Canada Year Book Statistics ~ Chapter Education
( The first number in the image title is the year, the last number is the page number within the original book.)
Families today face a different educational system from the days of our early homesteaders. The evolution of the province through economic boom and bust, war, and industrialization changes has changed every facet of the school including teacher training, examinations, student to teacher ratios, grades, subjects, school consolidation, buildings and equipment, books and resources.|
The face of the prairie's population changed from Aboriginal peoples of Rupert's Land and the North West Territories to a cultural mosaic incorporating immigrants of European and Asian backgrounds. Education evolved in its role towards the native culture, immigrant languages and religious exercises and customs. The immigration wave brought with it new towns, burgeoning ethnic settlement groups and school diversity. The one room schoolhouse educational system focused on challenges that the pioneer homesteader faced in a pre-dominantly rural agrarian society.
The First World War (1914-1918) affected school staffing with a shortage of qualified instructors, school building repairs failed as materials were needed for the war effort, and there was a shortage of persons capable of doing the repairs. School policies and procedures regarding ethnic diversity came under scrutiny.
The depression and drought of the dirty thirties caused a mass exodus from Saskatchewan and the rural farm. As society shifted toward an urban lifestyle schools and secondary training prepared students for a varied work force replacing working on the family farm or in the family home. Men and women pursued education at university or at a vocational college in search of a higher income.
The Second World War (1939-1945) again affected school building upkeep which had deteriorated during the econmic bust of the thirties. The war sent resources to the war effort and again personnel was at a shortfall for domestic teaching and carpentry.
Education changed enormously as families shifted from the one room rural school house with multiple grades taught under one teacher to the larger consolidated urban school. Industrialization and motorized agricultural equipment allowed children to attend school rather than help with the agricultural and lifestyle necessities of planting and harvesting. Mechanization brought maintained highways and automotive travel allowing egress to and from school during the winter months.

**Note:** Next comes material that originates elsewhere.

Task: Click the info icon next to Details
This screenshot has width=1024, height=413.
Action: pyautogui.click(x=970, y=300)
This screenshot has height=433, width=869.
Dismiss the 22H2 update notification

Schools underwent a major change as the country looked towards industrialized improvements. Subjects encompassed diverse subjects including industrial arts, special education, arts, kindergarden and university research courses. Society was offered specialized training to meet agricultural challenges and overcome drought hardships. Vocational and college education provided diverse occupations and salaries.
The various years in the Canada Year Books express the conditions, challenges and progress faced in that era. Browse through the years to see how the educational lifestyle and focus changed. How did the past events influenced the schools and educational conditions of the present and the future?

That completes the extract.